Aparat kepolisian membubarkan paksa aksi unjuk rasa elemen masyarakat di depan Kantor Gubernur Kalimantan Timur pada Selasa (21/4/2026). Massa menuntut transparansi terkait alokasi anggaran daerah yang dinilai tidak wajar untuk kebutuhan fasilitas pejabat provinsi.

Dilansir dari Kompas, gelombang protes tersebut dipicu oleh pengadaan mobil dinas Gubernur Kalimantan Timur yang mencapai Rp8,5 miliar.

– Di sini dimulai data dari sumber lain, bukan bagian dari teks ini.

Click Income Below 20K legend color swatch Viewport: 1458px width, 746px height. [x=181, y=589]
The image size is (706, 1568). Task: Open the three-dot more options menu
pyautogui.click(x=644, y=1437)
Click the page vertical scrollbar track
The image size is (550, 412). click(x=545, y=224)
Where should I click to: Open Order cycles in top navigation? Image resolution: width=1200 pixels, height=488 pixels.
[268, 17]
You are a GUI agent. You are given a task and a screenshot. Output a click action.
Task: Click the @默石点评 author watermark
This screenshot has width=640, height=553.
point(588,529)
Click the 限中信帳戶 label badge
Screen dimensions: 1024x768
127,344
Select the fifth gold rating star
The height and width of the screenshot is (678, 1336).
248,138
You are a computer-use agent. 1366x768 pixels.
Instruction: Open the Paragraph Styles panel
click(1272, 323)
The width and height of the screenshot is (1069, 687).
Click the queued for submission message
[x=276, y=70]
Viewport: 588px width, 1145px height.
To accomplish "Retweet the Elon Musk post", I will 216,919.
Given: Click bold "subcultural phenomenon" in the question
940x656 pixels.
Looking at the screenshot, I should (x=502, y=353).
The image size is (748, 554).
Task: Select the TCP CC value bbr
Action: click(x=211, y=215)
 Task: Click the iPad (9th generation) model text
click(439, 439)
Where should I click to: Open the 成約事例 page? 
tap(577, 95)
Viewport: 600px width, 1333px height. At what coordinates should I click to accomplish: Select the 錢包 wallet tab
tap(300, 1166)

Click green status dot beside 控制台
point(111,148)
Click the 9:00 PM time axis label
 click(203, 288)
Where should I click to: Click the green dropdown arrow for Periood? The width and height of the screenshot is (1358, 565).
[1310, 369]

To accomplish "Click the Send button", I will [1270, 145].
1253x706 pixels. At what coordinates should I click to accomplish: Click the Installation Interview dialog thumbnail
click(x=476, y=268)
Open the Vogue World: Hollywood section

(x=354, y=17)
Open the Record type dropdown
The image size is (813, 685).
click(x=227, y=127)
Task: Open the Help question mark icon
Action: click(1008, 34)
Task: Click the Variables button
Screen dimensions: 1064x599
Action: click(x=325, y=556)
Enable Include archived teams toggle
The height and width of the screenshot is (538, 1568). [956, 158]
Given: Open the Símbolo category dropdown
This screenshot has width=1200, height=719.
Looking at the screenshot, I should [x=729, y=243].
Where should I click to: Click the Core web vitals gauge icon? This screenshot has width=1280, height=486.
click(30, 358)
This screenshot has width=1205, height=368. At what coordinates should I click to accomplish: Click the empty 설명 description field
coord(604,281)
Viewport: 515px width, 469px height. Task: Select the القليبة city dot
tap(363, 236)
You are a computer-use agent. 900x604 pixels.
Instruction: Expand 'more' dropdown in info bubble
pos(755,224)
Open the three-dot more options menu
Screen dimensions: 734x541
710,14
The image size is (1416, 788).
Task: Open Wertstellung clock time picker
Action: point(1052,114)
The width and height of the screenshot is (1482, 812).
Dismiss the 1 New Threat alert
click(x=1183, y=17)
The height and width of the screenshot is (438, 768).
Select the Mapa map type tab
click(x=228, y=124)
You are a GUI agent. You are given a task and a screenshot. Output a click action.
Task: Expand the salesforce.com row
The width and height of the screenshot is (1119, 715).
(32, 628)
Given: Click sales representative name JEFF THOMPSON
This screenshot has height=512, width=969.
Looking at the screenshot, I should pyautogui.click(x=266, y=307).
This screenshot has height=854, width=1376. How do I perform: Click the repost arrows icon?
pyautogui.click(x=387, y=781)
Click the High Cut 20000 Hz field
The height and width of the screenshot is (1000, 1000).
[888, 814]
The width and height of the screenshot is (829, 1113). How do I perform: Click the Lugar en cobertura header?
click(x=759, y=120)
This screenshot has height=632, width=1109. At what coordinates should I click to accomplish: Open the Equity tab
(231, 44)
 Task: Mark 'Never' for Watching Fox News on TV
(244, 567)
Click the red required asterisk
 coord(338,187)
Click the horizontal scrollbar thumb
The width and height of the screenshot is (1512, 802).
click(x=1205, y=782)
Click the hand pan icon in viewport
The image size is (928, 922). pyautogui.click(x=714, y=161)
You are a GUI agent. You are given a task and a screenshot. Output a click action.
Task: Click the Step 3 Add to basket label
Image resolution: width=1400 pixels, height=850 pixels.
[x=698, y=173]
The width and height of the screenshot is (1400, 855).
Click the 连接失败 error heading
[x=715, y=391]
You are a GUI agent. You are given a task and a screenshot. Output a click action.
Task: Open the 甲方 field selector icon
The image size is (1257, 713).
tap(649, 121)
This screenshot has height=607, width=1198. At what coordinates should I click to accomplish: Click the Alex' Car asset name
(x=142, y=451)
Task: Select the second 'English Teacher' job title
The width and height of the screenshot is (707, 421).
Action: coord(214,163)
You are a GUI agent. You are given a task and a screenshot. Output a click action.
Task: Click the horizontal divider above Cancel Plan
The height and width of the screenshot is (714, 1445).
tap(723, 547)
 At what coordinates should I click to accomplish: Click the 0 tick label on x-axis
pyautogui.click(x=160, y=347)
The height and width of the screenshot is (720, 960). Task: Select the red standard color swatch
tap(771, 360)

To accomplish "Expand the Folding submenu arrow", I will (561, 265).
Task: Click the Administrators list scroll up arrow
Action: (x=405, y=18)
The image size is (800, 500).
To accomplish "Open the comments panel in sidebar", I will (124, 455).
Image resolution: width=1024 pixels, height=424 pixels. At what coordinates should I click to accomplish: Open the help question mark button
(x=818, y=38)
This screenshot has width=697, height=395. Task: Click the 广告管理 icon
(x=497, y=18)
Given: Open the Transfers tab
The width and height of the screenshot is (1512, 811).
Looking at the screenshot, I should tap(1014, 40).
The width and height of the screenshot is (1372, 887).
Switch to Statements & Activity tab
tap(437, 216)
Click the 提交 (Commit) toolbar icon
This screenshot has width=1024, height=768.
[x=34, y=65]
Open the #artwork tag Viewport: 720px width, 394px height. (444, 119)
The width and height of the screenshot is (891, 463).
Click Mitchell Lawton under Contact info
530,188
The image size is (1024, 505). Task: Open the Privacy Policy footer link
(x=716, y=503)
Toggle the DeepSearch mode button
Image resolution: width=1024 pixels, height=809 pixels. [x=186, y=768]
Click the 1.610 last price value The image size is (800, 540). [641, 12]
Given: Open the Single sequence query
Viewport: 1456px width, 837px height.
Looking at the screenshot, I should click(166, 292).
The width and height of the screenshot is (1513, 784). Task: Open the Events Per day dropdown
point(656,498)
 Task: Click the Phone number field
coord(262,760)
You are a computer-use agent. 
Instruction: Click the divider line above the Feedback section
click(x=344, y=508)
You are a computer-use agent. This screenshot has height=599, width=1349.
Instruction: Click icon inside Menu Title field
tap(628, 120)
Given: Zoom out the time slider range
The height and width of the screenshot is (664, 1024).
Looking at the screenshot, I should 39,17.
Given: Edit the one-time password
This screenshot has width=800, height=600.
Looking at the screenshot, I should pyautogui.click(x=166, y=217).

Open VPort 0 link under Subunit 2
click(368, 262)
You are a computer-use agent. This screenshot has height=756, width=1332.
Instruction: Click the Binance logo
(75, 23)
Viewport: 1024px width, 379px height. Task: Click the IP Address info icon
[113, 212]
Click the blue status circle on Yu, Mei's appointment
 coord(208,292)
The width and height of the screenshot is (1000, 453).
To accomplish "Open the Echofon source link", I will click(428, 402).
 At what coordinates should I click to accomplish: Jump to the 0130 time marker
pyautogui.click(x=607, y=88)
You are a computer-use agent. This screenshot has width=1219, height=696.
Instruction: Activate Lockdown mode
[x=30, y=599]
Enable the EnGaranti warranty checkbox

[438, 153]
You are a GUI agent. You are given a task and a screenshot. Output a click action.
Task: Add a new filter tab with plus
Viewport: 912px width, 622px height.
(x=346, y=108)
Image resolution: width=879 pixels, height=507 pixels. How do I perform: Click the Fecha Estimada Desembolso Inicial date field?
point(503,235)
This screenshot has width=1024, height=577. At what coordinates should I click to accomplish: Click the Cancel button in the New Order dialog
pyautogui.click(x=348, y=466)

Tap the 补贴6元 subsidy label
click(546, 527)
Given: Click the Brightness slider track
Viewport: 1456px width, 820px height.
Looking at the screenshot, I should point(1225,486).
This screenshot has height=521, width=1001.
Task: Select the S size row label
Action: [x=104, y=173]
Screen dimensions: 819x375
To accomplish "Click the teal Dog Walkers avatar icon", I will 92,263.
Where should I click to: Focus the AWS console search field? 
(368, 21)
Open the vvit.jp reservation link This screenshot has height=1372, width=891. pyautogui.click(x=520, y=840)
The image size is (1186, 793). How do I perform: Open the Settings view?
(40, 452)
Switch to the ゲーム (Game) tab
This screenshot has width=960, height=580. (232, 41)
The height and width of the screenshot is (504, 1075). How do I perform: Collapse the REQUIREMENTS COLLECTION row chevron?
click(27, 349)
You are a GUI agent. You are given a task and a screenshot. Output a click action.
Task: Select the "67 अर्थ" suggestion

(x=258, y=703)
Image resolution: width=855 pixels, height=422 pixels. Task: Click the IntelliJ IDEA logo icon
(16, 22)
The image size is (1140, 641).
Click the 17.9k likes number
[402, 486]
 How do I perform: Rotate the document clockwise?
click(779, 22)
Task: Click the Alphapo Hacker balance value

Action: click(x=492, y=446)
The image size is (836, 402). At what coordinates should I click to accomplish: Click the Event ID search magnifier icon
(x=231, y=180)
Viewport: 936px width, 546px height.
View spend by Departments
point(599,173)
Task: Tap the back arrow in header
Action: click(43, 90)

Selain itu, masyarakat menyoroti besarnya biaya renovasi rumah jabatan yang menelan dana APBD sebesar Rp25 miliar.

Ketegangan meningkat saat pihak keamanan menilai situasi di lokasi demonstrasi sudah tidak lagi terkendali. Langkah tegas diambil setelah massa mulai menyerang barisan petugas yang berjaga di area Gedung Gubernur.

Kapolda Kalimantan Timur, Irjen Endar Priantoro, memberikan penjelasan terkait alasan di balik instruksi pembubaran massa tersebut. Pihaknya menyatakan bahwa koordinasi lapangan sudah tidak memungkinkan untuk diteruskan karena faktor keamanan.

"Iya, pembubaran kami lakukan karena waktu pelaksanaan aksi sudah melampaui batas dan situasi di lapangan mulai tidak kondusif. Massa juga melakukan pelemparan batu dan botol ke arah petugas, sehingga kami harus mengambil langkah tegas," kata Endar Priantoro, Kapolda Kalimantan Timur.

Insiden pelemparan botol dan batu menjadi titik utama kepolisian untuk menghentikan jalannya aksi secara paksa. Saat ini, kondisi di sekitar kawasan kantor pemerintahan telah dipantau kembali setelah pembubaran dilakukan oleh petugas gabungan.